Consignes et exigences: Reproduisez mot pour mot les lignes des enregistrements, depuis le début jusqu'à la ligne contenant « will pyautogui.click(x=380, y=74). », celle-ci comprise.

[Enregistrements de localisation de mots et d'éléments]
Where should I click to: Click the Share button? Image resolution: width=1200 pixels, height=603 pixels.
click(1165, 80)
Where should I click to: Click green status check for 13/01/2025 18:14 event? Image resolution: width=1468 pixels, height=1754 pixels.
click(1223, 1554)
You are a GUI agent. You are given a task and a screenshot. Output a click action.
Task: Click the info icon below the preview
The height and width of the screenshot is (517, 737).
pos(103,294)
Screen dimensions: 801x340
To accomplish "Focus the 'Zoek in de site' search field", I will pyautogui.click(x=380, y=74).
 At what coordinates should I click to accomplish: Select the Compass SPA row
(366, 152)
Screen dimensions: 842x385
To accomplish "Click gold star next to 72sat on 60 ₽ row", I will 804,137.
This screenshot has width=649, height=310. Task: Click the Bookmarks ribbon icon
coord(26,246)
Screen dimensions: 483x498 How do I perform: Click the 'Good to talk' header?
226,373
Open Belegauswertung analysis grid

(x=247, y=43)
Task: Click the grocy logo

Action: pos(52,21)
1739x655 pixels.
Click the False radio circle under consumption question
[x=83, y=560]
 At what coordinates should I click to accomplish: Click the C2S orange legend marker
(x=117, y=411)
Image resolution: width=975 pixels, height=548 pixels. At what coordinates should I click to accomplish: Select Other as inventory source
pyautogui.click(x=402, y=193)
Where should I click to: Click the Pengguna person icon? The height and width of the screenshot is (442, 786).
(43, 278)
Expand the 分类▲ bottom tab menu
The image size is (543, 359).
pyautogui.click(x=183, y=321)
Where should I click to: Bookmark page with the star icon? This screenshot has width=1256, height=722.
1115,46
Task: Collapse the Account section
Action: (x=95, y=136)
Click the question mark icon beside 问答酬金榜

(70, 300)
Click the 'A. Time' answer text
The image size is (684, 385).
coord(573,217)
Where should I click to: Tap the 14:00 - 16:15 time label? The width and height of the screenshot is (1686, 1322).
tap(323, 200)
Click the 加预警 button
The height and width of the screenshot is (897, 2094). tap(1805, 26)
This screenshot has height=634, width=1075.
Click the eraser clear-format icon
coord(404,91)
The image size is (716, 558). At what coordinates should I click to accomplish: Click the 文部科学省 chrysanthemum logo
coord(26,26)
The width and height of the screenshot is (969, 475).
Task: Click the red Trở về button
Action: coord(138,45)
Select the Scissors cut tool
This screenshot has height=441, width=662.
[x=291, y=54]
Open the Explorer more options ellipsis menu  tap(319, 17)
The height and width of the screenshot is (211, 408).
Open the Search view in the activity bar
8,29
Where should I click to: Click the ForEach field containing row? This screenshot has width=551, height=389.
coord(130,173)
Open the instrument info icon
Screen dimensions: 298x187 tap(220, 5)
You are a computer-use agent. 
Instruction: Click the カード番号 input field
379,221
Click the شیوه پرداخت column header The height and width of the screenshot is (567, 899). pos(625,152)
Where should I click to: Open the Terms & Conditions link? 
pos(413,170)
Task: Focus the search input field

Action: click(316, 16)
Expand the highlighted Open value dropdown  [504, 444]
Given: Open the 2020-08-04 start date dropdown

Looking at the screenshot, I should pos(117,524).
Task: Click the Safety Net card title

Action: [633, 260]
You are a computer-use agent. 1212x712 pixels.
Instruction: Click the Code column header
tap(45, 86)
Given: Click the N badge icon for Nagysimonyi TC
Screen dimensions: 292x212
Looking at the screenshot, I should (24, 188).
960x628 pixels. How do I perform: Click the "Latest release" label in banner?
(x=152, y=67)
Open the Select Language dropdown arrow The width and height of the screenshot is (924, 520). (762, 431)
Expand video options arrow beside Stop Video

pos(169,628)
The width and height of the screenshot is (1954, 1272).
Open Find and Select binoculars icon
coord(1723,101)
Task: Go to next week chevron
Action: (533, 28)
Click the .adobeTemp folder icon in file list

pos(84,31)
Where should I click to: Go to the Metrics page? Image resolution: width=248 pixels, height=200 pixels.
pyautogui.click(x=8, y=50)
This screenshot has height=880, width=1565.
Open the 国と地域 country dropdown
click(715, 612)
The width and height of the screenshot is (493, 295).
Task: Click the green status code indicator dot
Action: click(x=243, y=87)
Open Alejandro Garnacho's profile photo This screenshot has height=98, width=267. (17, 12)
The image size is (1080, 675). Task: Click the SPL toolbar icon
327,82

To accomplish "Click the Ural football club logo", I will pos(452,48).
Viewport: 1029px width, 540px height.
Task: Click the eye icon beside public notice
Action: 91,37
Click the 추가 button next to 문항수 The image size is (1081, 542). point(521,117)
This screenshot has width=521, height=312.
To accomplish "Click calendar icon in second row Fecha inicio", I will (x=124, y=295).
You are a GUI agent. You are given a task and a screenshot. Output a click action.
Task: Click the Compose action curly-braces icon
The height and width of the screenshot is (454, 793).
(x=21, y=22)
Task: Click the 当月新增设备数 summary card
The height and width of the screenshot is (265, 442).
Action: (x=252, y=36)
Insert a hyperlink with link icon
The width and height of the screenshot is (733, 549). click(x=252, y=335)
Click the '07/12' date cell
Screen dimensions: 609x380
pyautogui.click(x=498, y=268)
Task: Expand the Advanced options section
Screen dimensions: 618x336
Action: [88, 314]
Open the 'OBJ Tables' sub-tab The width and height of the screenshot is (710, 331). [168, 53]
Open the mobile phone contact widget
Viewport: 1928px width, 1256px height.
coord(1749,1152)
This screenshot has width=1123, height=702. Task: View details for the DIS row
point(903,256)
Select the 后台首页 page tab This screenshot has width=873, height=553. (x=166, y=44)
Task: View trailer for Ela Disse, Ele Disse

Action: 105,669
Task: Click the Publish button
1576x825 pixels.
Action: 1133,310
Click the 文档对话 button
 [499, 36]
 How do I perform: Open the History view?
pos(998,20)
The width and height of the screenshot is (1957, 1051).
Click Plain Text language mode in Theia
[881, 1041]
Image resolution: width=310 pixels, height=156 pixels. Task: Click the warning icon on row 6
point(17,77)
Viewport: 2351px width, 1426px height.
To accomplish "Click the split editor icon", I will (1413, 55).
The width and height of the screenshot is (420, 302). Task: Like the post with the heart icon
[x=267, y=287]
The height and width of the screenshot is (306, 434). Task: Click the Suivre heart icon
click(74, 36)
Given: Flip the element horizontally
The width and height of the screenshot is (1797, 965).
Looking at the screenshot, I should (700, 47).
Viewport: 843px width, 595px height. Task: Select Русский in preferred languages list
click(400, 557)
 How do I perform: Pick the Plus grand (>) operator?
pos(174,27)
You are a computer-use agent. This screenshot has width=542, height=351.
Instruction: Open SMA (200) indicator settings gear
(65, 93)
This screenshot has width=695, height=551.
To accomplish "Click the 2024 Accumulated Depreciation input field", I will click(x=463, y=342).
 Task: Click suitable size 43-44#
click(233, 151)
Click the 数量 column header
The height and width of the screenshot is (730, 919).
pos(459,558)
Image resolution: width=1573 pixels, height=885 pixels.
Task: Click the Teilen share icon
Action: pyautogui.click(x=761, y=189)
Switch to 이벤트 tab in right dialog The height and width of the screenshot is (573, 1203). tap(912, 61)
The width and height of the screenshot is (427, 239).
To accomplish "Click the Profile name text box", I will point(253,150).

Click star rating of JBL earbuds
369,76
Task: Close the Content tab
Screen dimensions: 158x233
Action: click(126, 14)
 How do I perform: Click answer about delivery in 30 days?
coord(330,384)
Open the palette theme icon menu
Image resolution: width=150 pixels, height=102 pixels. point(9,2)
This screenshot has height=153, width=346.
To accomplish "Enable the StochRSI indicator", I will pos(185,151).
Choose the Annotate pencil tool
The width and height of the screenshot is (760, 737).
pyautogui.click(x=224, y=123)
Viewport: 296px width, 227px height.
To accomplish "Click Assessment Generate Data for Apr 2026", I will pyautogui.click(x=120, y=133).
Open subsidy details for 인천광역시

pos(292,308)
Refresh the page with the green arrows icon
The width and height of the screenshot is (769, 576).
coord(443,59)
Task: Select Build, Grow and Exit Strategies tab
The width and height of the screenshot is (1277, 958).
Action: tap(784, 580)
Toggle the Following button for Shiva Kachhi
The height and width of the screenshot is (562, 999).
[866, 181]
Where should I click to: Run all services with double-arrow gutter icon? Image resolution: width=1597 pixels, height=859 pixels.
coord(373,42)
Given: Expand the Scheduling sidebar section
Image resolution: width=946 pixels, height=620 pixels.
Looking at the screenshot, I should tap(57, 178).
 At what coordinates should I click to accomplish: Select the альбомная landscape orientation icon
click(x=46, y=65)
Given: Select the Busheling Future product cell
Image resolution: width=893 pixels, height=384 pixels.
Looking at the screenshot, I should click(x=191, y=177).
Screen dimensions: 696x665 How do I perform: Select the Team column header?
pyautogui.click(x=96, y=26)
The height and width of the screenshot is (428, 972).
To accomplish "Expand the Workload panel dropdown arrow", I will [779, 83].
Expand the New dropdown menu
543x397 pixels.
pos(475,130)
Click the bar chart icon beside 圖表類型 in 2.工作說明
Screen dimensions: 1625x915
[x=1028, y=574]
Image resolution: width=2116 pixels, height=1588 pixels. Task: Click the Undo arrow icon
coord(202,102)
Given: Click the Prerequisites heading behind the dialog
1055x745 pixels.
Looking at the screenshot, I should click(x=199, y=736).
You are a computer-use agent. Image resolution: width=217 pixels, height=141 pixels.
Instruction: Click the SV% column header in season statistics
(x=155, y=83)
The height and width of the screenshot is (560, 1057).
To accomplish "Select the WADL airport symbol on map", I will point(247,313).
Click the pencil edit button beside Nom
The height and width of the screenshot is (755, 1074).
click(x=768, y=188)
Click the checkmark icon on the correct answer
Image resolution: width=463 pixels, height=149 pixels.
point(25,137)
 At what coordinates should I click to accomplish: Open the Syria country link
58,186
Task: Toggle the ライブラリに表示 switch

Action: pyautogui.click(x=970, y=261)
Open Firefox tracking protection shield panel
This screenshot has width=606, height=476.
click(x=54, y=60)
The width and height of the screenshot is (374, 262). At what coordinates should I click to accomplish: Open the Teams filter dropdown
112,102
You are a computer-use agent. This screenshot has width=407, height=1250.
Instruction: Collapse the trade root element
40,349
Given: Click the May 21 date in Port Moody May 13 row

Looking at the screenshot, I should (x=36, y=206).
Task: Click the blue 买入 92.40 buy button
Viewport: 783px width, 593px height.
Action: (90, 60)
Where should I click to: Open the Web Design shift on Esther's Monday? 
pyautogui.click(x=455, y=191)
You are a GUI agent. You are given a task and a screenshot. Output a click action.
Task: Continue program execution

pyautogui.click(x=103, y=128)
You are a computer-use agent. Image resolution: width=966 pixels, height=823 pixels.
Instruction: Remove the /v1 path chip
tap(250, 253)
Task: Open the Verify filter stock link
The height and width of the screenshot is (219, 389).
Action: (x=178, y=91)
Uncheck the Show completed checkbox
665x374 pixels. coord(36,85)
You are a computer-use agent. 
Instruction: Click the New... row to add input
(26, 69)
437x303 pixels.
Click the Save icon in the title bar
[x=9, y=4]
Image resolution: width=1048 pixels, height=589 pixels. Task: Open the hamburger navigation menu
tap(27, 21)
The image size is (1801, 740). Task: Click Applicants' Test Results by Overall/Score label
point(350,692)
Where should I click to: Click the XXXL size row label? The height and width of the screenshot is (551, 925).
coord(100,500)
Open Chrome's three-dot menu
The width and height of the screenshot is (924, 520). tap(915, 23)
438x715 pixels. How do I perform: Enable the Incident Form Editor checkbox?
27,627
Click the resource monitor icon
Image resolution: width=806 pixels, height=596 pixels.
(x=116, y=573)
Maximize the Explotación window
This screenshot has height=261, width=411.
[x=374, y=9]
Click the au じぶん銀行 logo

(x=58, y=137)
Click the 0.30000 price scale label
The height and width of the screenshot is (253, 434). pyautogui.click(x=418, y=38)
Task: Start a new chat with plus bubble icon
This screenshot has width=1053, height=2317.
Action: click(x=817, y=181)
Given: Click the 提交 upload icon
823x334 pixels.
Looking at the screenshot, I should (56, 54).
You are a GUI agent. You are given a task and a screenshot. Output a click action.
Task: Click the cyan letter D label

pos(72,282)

Réponse complète:
Where should I click to: Click the Share button? Image resolution: width=1200 pixels, height=603 pixels.
click(1165, 80)
Where should I click to: Click green status check for 13/01/2025 18:14 event? Image resolution: width=1468 pixels, height=1754 pixels.
click(1223, 1554)
You are a GUI agent. You are given a task and a screenshot. Output a click action.
Task: Click the info icon below the preview
The height and width of the screenshot is (517, 737).
pos(103,294)
Screen dimensions: 801x340
To accomplish "Focus the 'Zoek in de site' search field", I will pyautogui.click(x=380, y=74).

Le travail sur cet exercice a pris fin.